I'm interested in a couple of things:

1: Are you a active user of Linuxcnc ?

2: Why venture capital funding ?

3: What are you hoping to gain and how much project control are you
expecting to have ?

4: Why not raise your own capital, fork Linuxcnc and go in the direction
you seem fit ?


This whole thread rings similar to the guy who was wanting grbl support
added on the forum.

On 27/1/20 3:50 pm, Rafael Skodlar wrote:
Never expected that saddle on a cow comment would trigger so many
patties ;-)

LinuxCNC is not only about RT kernel as some threads seem to spin
around to no end. It seems that Chris understood my original post the
best. What he pointed out is use of modern technologies that makes it
possible to create advanced systems we could only dream about years ago.

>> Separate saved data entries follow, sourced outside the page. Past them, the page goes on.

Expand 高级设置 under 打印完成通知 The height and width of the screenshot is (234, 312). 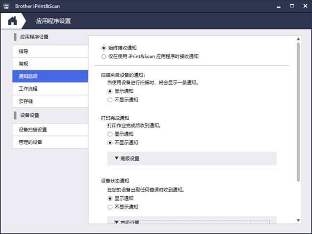pyautogui.click(x=191, y=158)
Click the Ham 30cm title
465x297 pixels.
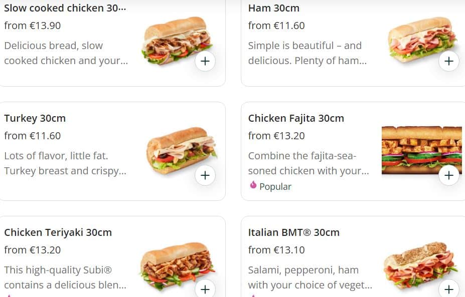[273, 9]
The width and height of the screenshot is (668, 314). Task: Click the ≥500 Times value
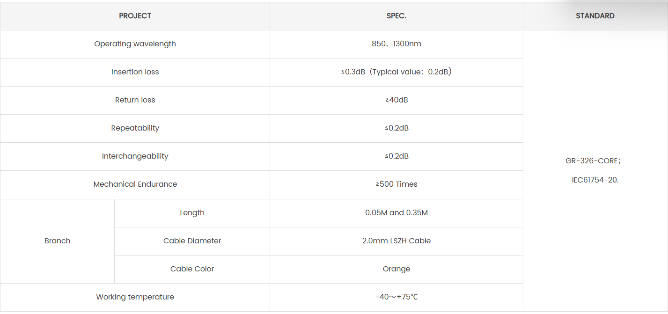click(396, 184)
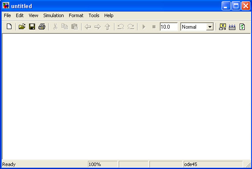Click the Cut scissors icon
This screenshot has width=252, height=169.
click(55, 27)
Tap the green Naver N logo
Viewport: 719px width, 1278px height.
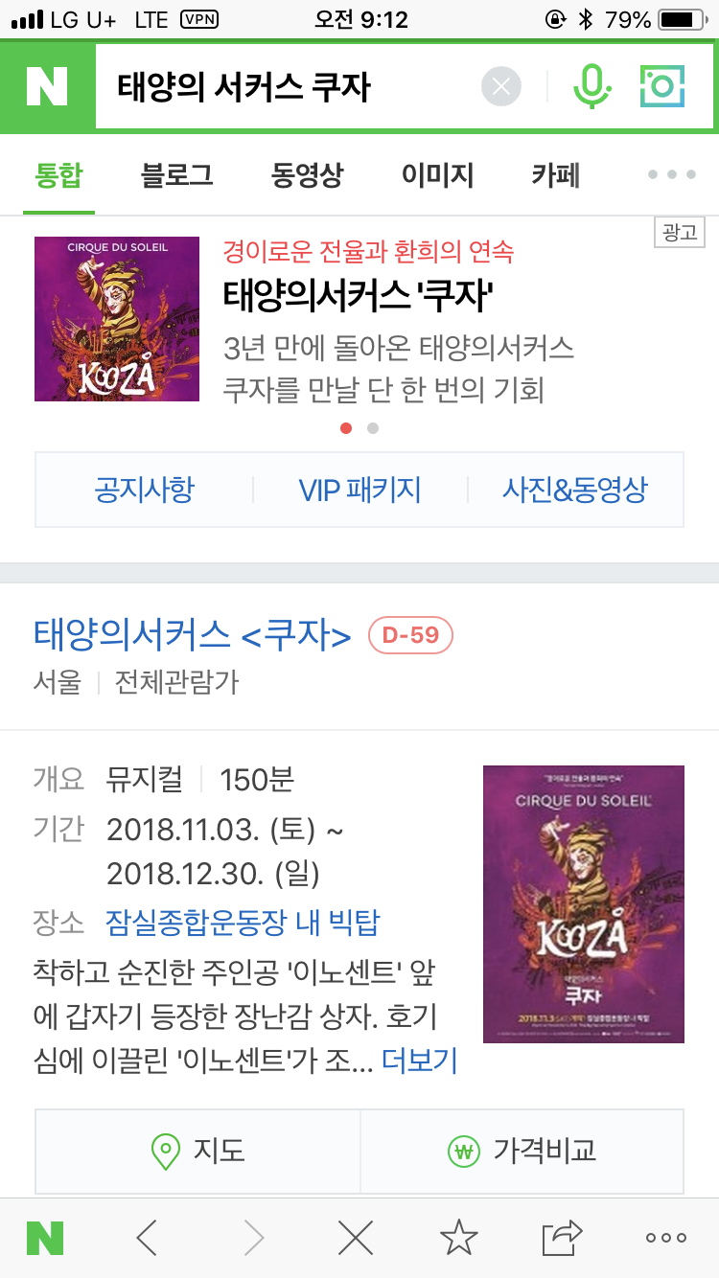47,87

Those of you that have a problem with that please do some research on
industry trends. Then stick heads together and see how much of that
could be built for DIY crowd that fall in the following categories:
- hobby,
- light industrial use,
- advanced industrial use

GNU Linux and other open source software made it through those stages
in early years. In my opinion CNC systems need to be looked at as
robotic devices instead of exotic things that cannot be improved
beyond what LinuxCNC and alike (?) are doing at this time.

This page describes pretty much what Chris was saying I believe:
https://www.mmsonline.com/articles/modern-cnc-control-systems-for-high-speed-machining


"The CNC consists of the following main components:

    Operator panel based on industry-compatible PC technology for the
man/machine interface (MMI)
    CNC control unit (NCU)
    Programmable controller (PLC)
    Drive modules for machine tool axes and spindles (feed drives VSA,
and main spindle drive HSA)
    Motors (AC motors and linear drives)
    Supply and energy recovery unit (S/E unit)

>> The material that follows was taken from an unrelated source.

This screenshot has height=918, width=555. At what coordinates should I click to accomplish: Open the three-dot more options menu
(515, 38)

As each drive module, the NCU, the PLC and the operator's panel each
contain a processor, a modern CNC can also be seen as a multiprocessor
system."

That makes it clear that it's CRAZY to use PC motherboard for running
all functions of a CNC system. I see some on this list keep mentioning
PPort; please get off the dead horse or jump the ship!

If I could, I would tell this to Ken Olson, DEC CEO, in the early 90's
when DEC started to deteriorate in the 90s. To fill the gap, there was
at least one manufacturer making PDP compatible boards that you could
plug into PC-AT if I remember correctly. They might be still around.

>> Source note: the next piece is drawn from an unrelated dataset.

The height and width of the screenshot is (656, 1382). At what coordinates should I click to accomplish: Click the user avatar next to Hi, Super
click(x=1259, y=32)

Architectures like PDP-8, PDP-11, and HP-1000 that I supported long
ago were designed for industrial use: power plants, electric power
distribution, steel mills, etc. Why is that important to bring up
here? Computer architecture. PC sucks! It's based on the 80's 8086 and
beyond that. It was not designed for industrial use in the first
place. At best, PCs were used as dumb terminals to mainframe size
computers.

PDP CPU, instruction set, memory, interrupts architecture, and Unibus
is where the magic was. Interfaces/controllers were able to interrupt
main program or OS based on their priority. Critical interfaces in the
Unibus backplane had higher priority; disk drive controllers or DIO
over printer or terminal, etc.

What about LinuxCNC? You want to poll parallel port in a loop and
watch it in fake scope? Count motor steps or it's encoder? Really? Or
have smart motors or sensors tell exactly the tool position? CNC
components are getting cheaper so we can afford more and more of them
to assemble CNC machines or upgrade the existing ones and have
LinuxCNC handle all of it.

CNC systems also have sections that have higher priority than others.
Comparing this to supercomputers is just silly. I don't care what any
individual uses for their work as long as it does not scare the horses.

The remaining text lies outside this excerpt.